Tuesday, May 21, 2019

A Critical Reevaluation- Terminator Salvation


   Ten years ago today, we finally got to see the "future war" between man and machine, that was only glimpsed at for approximately three minutes in the greatest sequel of all time, "Terminator 2: Judgment Day"(just don't tell "Aliens" and "The Godfather Part II", I said that). With a brooding, gun-toting, buzzcut-sporting Christian Bale, hot off the mammoth success of "The Dark Knight", installed as the adult version of the venerable John Connor, the stage was set for a serious relaunch of the rollicking franchise, created twenty-five years earlier by James Cameron. It was not to be.
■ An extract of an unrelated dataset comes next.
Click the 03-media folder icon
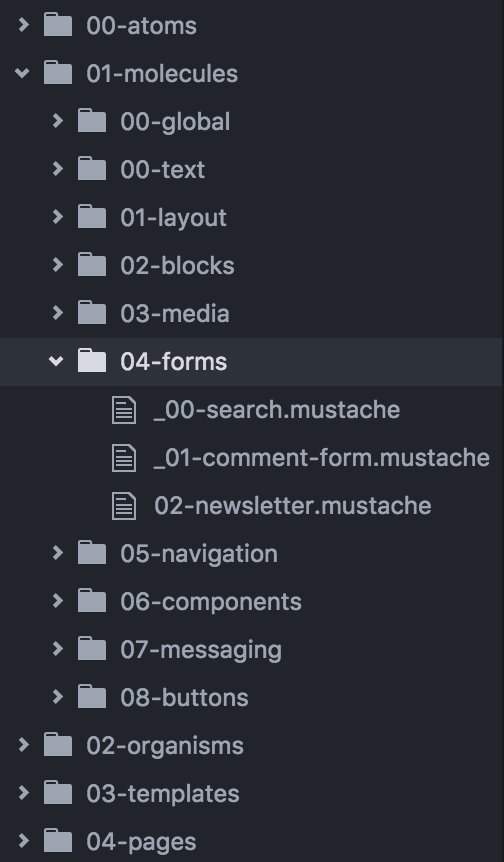click(x=92, y=313)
It's easy to point the finger at "Charlie's Angels: Full Throttle" director McG, and I'll be doing plenty of that, but the movie gods just weren't on the side of this sequel/prequel in the summer of '09. If you'll remember, Michael Bay's "Transformers: Revenge of the Fallen" was released a month later, to rule with $402 million domestically compared to the relatively paltry sum of $125 million for "Salvation". Neither movie is great, but the passage of time has revealed Terminator 4 to be the better product, and in this context, that's a belated victory. Once the hype subsided, Transformers 2 became a reviled film, the encapsulation of everything we hate about Bay's hollow, bloated, bombastic style of aggressively commercial filmmaking. That doesn't retroactively let "Salvation" completely off the hook, but I'm here to explain why it deserves more consideration than it got from fickle fan-boys during Obama's first year in office.



   McG wasn't the right guy to lead the Human Resistance, that much is universally agreed upon. A glorified music video director, his absence from the world of blockbuster cinema in the 2010s confirms that he just wasn't cut out to follow in the footsteps of Cameron, Ridley Scott, or even one-time rival Bay. In fairness, Joseph McGinty DID put together a nice cast, though. Sam Worthington was about to headline the decade's biggest blockbuster, and the "Avatar" connection should have meant more than it did. The late Anton Yelchin gave us a teenage Kyle Reese, whose eventual rise alongside Connor could have been interestingly explored in the sequels that got cancelled. Similarly, Bryce Dallas Howard never got a chance to flesh out John's wife Kate Brewster, a "T3" character with a ton of potential(Howard's role in the "Jurassic World" franchise hints at what might have been). Common and Moon Bloodgood LOOK bad-ass as hardened Resistance members(isn't that a "Terminator" requirement?), while Michael Ironside's ineffective early leadership had the makings of a savory subplot. Damn, I wish this movie could be remade with an R-rating and a Marvel director(not Alan Taylor).



   I guess the real purpose of this blog is to try and inject some positivity and optimism into a film series that I've loved since I first saw Arnold blow away every Sarah Connor in the phonebook. "Dark Fate" is a do-or-die, last-chance reboot, and it remains to be seen what impact the REAL Sarah Connor, Linda Hamilton will have this November. It's important to make peace with the past before we proceed into the unknown future, and accept "Salvation" as a satisfactory entry in a long-running saga(save your slander for "Genisys"). Today's twentysomethings might not fully understand that the first two films are landmarks in the sci-fi action genre. If nothing else, "TS" fill in the blanks of the mythology. There's no shame in not living up to a pair of James Cameron epics. The fourth "Terminator" is also better than the fourth "Alien" and the fourth "Indiana Jones". How about that? Love live Skynet, even though there's a robot rolling around at my other job right now. The War is on. Join the Resistance.